- [TASK DESCRIPTION]: From the material beneath, pull every line with the word "card".
★ ★ ★
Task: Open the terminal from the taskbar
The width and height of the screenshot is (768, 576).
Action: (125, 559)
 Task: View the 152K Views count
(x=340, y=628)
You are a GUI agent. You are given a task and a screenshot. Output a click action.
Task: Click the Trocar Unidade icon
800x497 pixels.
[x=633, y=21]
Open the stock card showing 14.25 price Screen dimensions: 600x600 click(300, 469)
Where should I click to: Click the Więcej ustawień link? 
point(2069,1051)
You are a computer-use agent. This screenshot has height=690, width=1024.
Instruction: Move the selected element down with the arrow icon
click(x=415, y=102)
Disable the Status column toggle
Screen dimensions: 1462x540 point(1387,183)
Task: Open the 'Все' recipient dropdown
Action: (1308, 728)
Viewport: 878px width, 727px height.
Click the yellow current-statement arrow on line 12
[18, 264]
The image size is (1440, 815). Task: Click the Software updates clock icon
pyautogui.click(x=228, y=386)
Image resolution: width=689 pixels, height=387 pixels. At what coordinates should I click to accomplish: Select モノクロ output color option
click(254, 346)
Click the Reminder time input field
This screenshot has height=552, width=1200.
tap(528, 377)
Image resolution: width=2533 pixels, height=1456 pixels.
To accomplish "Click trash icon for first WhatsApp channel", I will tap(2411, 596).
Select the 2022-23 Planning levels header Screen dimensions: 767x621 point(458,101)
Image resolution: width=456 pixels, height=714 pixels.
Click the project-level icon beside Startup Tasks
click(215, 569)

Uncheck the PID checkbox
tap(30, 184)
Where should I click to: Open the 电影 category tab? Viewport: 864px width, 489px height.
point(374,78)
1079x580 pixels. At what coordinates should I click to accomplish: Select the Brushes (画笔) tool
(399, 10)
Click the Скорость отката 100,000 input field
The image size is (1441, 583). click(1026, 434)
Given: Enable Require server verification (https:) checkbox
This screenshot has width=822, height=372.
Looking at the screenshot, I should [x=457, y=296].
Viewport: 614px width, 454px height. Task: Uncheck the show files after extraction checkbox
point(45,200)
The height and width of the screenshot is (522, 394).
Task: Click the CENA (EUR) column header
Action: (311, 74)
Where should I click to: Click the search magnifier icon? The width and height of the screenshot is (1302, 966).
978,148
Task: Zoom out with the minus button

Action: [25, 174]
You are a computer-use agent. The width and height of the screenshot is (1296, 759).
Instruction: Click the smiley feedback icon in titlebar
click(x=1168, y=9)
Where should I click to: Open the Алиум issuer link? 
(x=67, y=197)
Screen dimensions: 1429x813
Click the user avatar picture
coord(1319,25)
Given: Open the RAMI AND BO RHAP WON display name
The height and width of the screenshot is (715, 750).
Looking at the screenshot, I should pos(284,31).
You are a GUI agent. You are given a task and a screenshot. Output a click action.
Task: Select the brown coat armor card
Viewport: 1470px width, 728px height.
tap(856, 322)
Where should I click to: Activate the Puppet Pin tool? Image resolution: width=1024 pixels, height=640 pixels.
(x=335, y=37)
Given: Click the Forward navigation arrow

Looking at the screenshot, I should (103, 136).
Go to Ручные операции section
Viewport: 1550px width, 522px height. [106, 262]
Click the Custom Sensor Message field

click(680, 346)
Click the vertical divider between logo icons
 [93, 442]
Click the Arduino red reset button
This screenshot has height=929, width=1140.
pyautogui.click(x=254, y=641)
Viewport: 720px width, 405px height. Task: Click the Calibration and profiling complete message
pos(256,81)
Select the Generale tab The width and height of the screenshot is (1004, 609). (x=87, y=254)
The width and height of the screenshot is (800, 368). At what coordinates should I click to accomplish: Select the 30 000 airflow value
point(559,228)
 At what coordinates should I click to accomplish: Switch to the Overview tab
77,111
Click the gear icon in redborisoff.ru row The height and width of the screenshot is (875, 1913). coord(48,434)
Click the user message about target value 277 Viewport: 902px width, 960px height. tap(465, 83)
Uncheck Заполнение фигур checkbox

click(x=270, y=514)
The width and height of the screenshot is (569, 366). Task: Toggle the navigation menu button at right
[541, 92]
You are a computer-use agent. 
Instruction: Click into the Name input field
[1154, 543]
★ ★ ★
- [EXERCISE RESULT]:
Open the stock card showing 14.25 price Screen dimensions: 600x600 click(300, 469)
Task: Select the brown coat armor card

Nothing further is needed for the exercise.